→ **Stated task**
Return the lines of the material from the one containing "Task: Click the UTENTI IN ATTESA status badge" through the end, inclusive, reproducing them verbatim. Leave the pictures out of your answer.

→ **Data shown**
:::

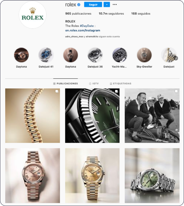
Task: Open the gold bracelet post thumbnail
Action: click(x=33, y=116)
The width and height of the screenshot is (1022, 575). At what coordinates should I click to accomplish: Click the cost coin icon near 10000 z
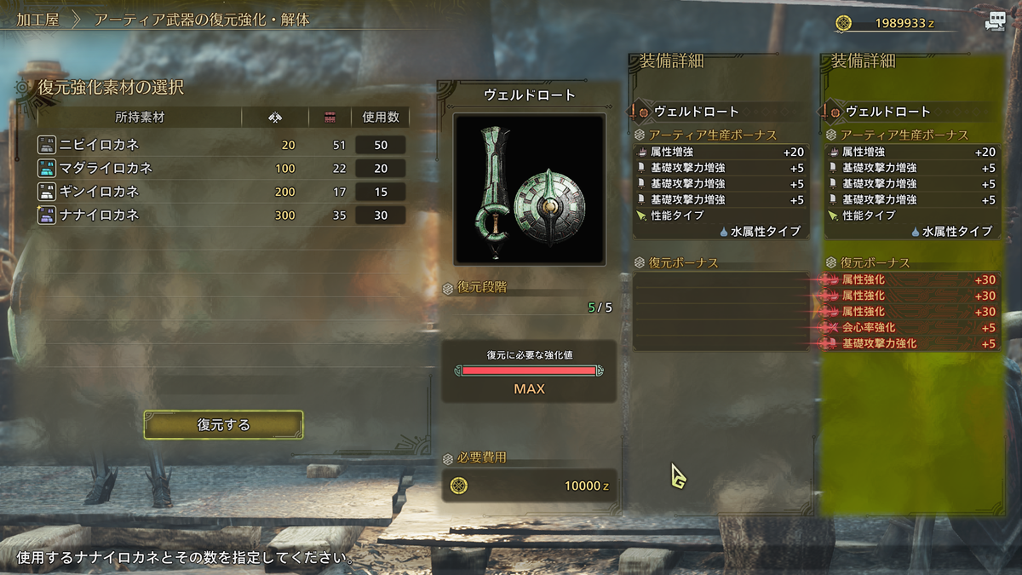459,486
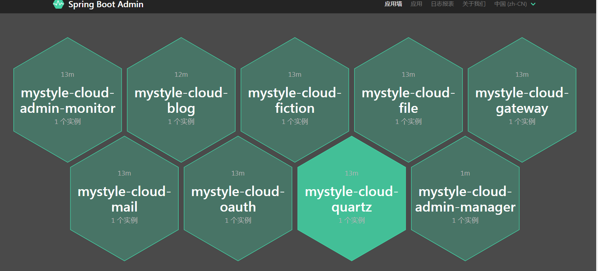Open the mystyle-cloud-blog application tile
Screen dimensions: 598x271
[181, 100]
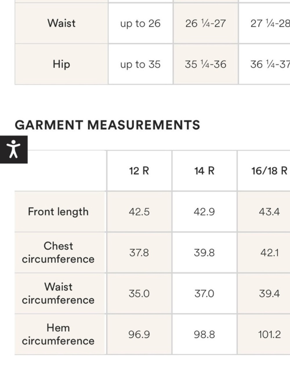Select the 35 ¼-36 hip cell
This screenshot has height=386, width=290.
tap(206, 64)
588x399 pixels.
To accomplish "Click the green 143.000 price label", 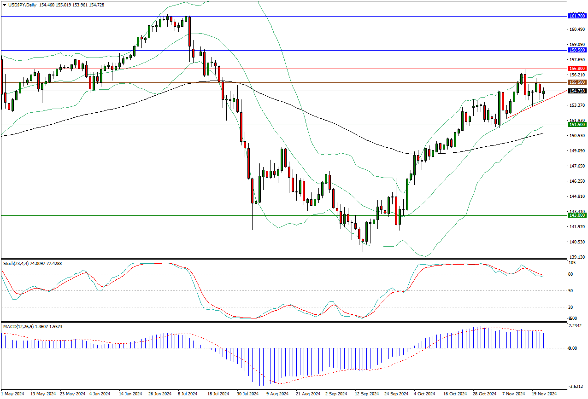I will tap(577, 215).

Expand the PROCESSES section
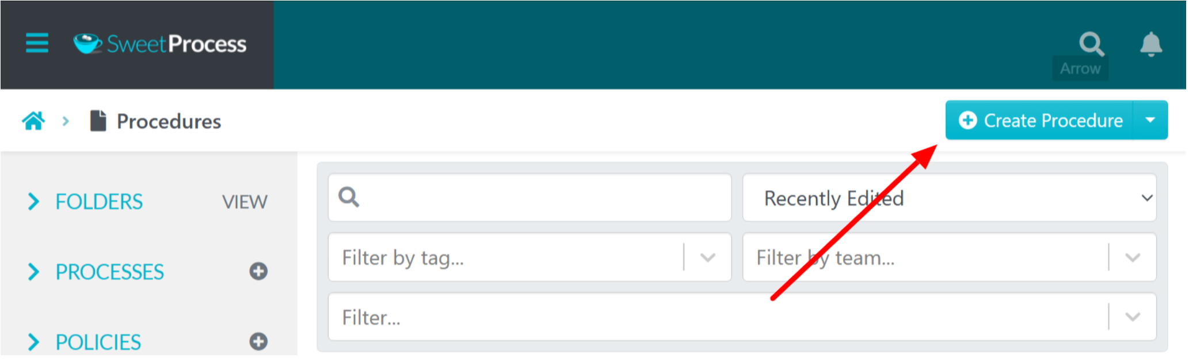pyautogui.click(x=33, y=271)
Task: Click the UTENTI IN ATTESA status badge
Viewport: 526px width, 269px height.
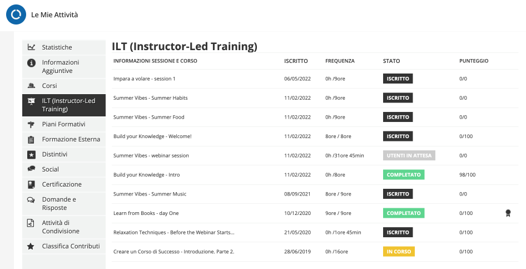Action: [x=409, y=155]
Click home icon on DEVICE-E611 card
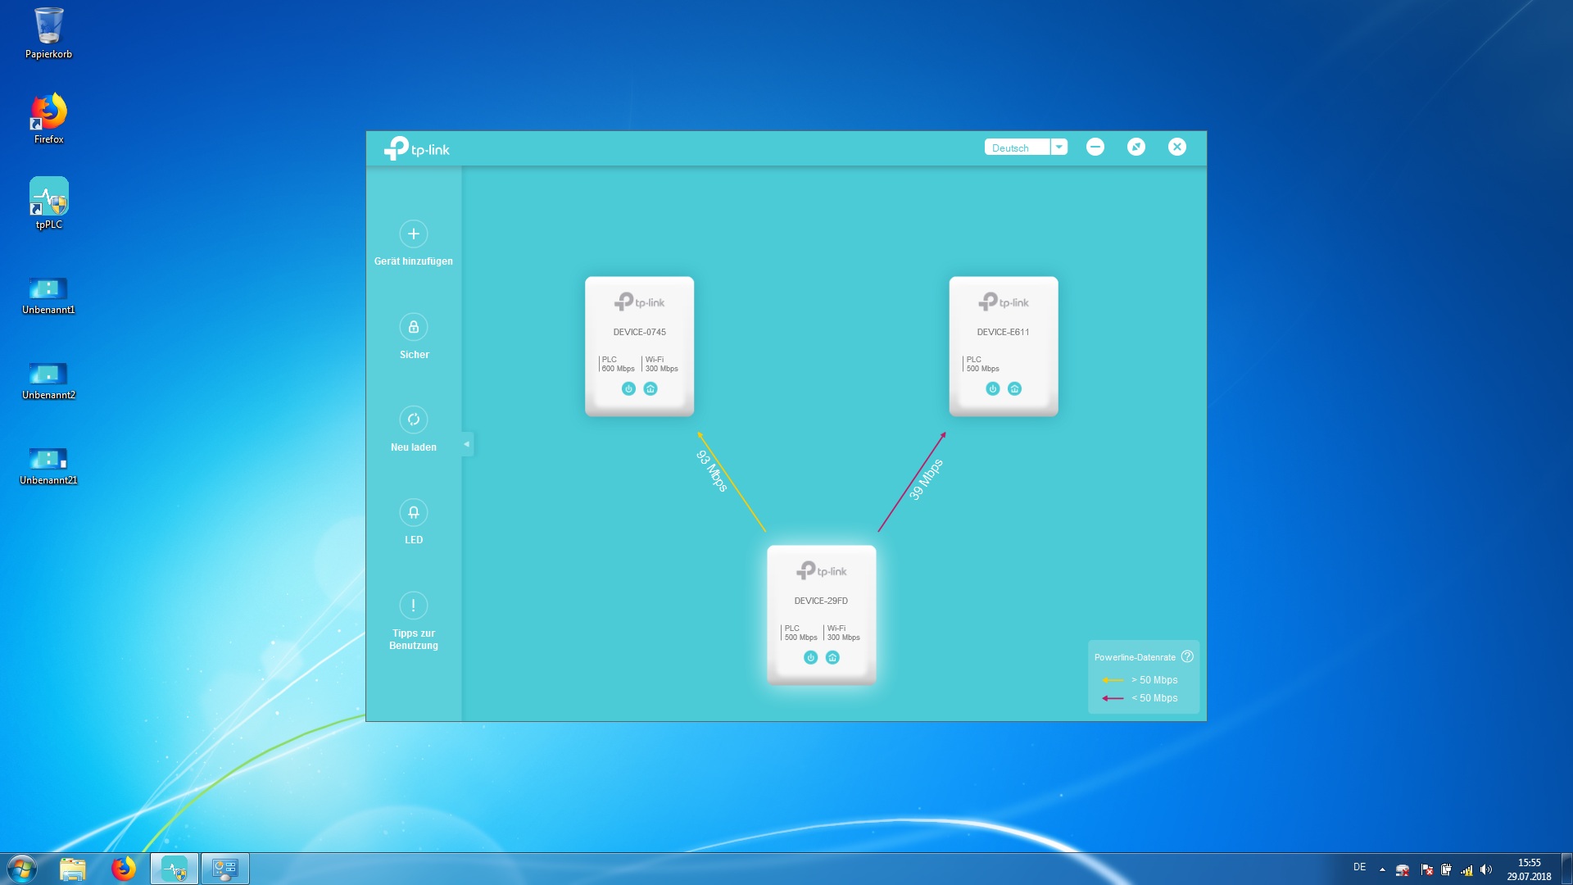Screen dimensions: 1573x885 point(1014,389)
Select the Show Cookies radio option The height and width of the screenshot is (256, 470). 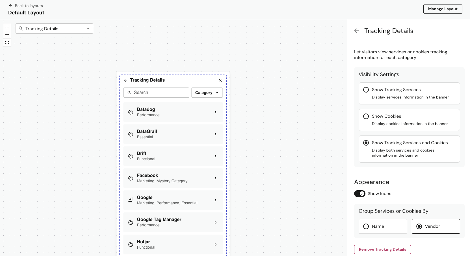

:::

→ **Written response**
Task: Click the UTENTI IN ATTESA status badge
Viewport: 526px width, 269px height.
Action: [x=409, y=155]
Click home icon on DEVICE-E611 card
Screen dimensions: 1573x885 point(1014,389)
Select the Show Cookies radio option The height and width of the screenshot is (256, 470). 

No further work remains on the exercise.